When families hire a nanny, housekeeper, or other caregiver, it’s common to be unfamiliar with the IRS and state tax laws regarding paying domestic workers. Next thing you know, it’s January and tax prep time and you realize you owe back taxes. Or, the state might contact you when a former employee you paid under the table files for unemployment.
No matter how or when you learn about the tax and legal requirements as a home employer, it’s never too late to cover your household employment taxes. And it’s important to do so, as many carers are also unaware of tax laws and the employer bears full responsibility for tax liabilities.
So, how exactly do you correct the previous year’s payroll and figure out how much back or back taxes you owe for wages you paid under the table to a household employee?
How do I know if I owe domestic work taxes?
For tax year 2023, household employment taxes, or nanny taxes as they are commonly called, apply when a family pays any household worker $2,600 or more in a calendar year (or $1,000 or more in a calendar quarter for insurance taxes unemployment).
How do I cover nanny or domestic worker taxes?
If you have a household employee, you may have to pay back taxes (Social Security, Medicare, and unemployment insurance taxes), together with penalties and interest.
How much will domestic worker taxes cost me?
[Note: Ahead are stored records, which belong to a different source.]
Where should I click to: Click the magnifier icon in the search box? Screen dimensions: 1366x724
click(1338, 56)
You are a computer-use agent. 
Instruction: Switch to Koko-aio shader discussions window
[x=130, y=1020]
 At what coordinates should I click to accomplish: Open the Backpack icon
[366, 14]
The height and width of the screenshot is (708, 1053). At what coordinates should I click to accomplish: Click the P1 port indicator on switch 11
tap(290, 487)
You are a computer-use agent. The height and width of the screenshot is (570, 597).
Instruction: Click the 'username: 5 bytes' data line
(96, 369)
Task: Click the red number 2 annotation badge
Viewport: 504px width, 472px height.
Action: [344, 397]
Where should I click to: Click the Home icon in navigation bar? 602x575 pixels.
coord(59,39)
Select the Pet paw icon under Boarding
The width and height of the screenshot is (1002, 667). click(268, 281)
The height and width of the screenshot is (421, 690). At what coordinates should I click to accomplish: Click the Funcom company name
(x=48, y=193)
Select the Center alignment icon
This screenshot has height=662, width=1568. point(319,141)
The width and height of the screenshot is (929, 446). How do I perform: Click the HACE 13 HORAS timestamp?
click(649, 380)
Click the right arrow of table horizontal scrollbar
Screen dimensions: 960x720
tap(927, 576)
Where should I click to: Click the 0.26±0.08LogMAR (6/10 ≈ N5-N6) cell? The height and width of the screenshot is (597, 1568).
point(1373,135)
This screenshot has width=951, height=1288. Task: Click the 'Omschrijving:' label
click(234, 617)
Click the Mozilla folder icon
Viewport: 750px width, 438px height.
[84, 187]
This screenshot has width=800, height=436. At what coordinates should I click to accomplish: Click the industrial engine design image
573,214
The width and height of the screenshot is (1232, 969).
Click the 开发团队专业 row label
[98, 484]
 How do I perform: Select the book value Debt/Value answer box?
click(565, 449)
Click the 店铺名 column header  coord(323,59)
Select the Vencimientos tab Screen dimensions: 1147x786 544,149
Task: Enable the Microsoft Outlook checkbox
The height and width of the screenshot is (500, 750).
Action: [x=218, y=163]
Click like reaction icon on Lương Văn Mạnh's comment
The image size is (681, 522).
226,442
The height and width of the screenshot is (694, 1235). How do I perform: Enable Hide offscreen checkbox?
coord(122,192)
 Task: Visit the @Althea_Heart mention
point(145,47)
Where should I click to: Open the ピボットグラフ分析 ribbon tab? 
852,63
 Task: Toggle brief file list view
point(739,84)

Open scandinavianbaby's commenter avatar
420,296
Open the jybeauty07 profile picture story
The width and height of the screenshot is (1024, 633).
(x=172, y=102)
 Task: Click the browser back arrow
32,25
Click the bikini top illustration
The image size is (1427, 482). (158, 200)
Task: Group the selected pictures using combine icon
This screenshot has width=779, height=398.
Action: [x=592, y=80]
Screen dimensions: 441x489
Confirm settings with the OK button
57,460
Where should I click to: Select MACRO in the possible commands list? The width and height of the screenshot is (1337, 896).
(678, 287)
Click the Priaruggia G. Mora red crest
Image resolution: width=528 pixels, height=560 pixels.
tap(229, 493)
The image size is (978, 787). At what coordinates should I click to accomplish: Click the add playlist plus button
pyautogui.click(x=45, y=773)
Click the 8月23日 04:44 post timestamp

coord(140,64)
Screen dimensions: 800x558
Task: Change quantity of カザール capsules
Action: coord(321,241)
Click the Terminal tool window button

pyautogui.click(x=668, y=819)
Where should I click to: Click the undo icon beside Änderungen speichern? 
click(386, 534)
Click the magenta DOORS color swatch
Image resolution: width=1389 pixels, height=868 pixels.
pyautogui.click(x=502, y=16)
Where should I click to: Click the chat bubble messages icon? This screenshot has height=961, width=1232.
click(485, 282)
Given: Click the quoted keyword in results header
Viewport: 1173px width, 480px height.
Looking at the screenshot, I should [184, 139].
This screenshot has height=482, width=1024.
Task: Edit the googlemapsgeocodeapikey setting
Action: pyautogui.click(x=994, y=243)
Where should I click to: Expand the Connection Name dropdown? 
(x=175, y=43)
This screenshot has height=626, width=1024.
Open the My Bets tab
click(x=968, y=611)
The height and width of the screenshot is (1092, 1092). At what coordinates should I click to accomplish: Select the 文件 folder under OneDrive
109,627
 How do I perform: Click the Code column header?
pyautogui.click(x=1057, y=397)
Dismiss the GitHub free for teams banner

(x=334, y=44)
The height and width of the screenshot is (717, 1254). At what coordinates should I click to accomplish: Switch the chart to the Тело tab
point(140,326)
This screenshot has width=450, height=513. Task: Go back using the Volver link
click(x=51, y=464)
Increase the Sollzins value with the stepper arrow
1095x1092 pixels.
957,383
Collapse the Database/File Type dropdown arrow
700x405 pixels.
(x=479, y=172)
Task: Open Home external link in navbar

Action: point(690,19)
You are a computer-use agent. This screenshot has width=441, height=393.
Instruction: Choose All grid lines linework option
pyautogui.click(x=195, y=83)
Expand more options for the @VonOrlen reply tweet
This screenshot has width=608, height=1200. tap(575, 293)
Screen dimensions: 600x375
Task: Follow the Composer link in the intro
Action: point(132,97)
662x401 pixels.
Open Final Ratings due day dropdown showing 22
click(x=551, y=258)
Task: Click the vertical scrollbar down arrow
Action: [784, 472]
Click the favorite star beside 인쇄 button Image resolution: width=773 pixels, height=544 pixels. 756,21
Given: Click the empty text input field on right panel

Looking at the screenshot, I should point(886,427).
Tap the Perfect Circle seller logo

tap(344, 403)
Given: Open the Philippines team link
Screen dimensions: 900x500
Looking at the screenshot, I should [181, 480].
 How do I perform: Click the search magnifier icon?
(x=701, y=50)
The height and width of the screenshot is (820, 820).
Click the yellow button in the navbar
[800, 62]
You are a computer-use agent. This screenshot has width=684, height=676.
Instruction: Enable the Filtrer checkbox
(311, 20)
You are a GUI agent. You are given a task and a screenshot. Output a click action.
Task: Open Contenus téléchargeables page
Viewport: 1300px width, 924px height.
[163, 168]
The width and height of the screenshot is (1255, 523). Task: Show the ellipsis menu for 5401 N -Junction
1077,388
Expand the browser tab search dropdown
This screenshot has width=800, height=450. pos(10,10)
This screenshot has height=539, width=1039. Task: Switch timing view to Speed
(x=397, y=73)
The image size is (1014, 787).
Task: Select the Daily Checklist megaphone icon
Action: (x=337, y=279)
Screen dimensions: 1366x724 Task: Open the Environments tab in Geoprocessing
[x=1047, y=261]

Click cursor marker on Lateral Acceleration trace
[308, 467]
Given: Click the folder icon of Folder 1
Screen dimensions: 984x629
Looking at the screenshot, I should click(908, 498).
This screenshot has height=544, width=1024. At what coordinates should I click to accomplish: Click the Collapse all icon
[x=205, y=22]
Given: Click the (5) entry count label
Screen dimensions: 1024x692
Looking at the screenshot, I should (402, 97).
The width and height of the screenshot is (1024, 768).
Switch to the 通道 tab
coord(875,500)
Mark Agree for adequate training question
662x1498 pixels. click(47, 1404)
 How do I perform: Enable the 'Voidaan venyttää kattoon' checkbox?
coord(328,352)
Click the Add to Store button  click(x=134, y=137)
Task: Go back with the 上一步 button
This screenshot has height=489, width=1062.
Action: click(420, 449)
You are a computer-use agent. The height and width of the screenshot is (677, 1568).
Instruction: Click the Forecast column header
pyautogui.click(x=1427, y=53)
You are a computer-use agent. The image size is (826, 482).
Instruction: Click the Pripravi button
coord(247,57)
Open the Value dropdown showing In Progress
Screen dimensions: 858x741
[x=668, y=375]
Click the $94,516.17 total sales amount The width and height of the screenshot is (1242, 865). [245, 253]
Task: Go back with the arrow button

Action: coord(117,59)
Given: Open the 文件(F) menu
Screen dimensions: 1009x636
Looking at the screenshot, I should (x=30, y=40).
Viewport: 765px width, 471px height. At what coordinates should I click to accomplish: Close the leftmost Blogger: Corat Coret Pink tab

As the employer of the household, you are responsible for paying taxes until your nanny or caregiver’s first day of work. Depends the state you live in, employer payroll taxes typically cost about 10% of wages paid. However, if you hired a nanny or carer so you could work, tax breaks can help offset these costs.
To find out what the taxes should be, enter the wages you paid your carer (the net pay) in payroll calculator.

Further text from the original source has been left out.